Required action:
What is expected is a word-for-word copy of all the entries.

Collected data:

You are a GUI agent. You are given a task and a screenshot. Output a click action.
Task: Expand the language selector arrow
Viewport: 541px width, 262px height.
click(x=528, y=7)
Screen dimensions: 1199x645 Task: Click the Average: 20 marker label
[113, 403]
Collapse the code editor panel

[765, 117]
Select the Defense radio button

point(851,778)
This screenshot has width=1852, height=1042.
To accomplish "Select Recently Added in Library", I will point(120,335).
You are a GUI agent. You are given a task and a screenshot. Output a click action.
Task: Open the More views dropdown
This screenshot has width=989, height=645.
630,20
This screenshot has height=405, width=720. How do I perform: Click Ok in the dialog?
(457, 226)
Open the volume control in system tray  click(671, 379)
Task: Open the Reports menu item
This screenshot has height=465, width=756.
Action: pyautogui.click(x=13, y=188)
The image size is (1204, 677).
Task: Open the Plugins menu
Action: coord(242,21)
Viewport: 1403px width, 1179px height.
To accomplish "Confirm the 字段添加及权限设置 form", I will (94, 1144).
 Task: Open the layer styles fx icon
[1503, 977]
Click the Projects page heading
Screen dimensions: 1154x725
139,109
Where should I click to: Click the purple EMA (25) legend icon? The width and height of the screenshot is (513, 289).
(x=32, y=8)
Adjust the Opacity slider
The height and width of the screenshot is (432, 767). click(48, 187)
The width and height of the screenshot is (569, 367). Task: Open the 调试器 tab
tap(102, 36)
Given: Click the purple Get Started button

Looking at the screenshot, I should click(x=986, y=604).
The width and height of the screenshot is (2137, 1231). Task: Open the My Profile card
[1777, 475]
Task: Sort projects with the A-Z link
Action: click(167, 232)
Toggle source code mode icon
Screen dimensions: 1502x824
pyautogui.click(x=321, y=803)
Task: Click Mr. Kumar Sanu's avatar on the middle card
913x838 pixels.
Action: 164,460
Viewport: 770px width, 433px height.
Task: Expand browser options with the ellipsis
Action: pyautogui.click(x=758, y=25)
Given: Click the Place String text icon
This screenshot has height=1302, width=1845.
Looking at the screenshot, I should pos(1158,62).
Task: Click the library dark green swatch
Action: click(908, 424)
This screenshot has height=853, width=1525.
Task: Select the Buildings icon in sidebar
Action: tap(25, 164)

Exercise response:
You are a GUI agent. You are given a task and a screenshot. Output a click action.
Task: Expand the language selector arrow
Viewport: 541px width, 262px height.
click(x=528, y=7)
Screen dimensions: 1199x645 Task: Click the Average: 20 marker label
[113, 403]
Collapse the code editor panel

[765, 117]
Select the Defense radio button

point(851,778)
This screenshot has width=1852, height=1042.
To accomplish "Select Recently Added in Library", I will point(120,335).
You are a GUI agent. You are given a task and a screenshot. Output a click action.
Task: Open the More views dropdown
This screenshot has width=989, height=645.
630,20
This screenshot has height=405, width=720. How do I perform: Click Ok in the dialog?
(457, 226)
Open the volume control in system tray  click(671, 379)
Task: Open the Reports menu item
This screenshot has height=465, width=756.
Action: pyautogui.click(x=13, y=188)
The image size is (1204, 677).
Task: Open the Plugins menu
Action: coord(242,21)
Viewport: 1403px width, 1179px height.
To accomplish "Confirm the 字段添加及权限设置 form", I will (94, 1144).
 Task: Open the layer styles fx icon
[1503, 977]
Click the Projects page heading
Screen dimensions: 1154x725
139,109
Where should I click to: Click the purple EMA (25) legend icon? The width and height of the screenshot is (513, 289).
(x=32, y=8)
Adjust the Opacity slider
The height and width of the screenshot is (432, 767). click(48, 187)
The width and height of the screenshot is (569, 367). Task: Open the 调试器 tab
tap(102, 36)
Given: Click the purple Get Started button

Looking at the screenshot, I should click(x=986, y=604).
The width and height of the screenshot is (2137, 1231). Task: Open the My Profile card
[1777, 475]
Task: Sort projects with the A-Z link
Action: click(167, 232)
Toggle source code mode icon
Screen dimensions: 1502x824
pyautogui.click(x=321, y=803)
Task: Click Mr. Kumar Sanu's avatar on the middle card
913x838 pixels.
Action: 164,460
Viewport: 770px width, 433px height.
Task: Expand browser options with the ellipsis
Action: pyautogui.click(x=758, y=25)
Given: Click the Place String text icon
This screenshot has height=1302, width=1845.
Looking at the screenshot, I should pos(1158,62).
Task: Click the library dark green swatch
Action: click(908, 424)
This screenshot has height=853, width=1525.
Task: Select the Buildings icon in sidebar
Action: tap(25, 164)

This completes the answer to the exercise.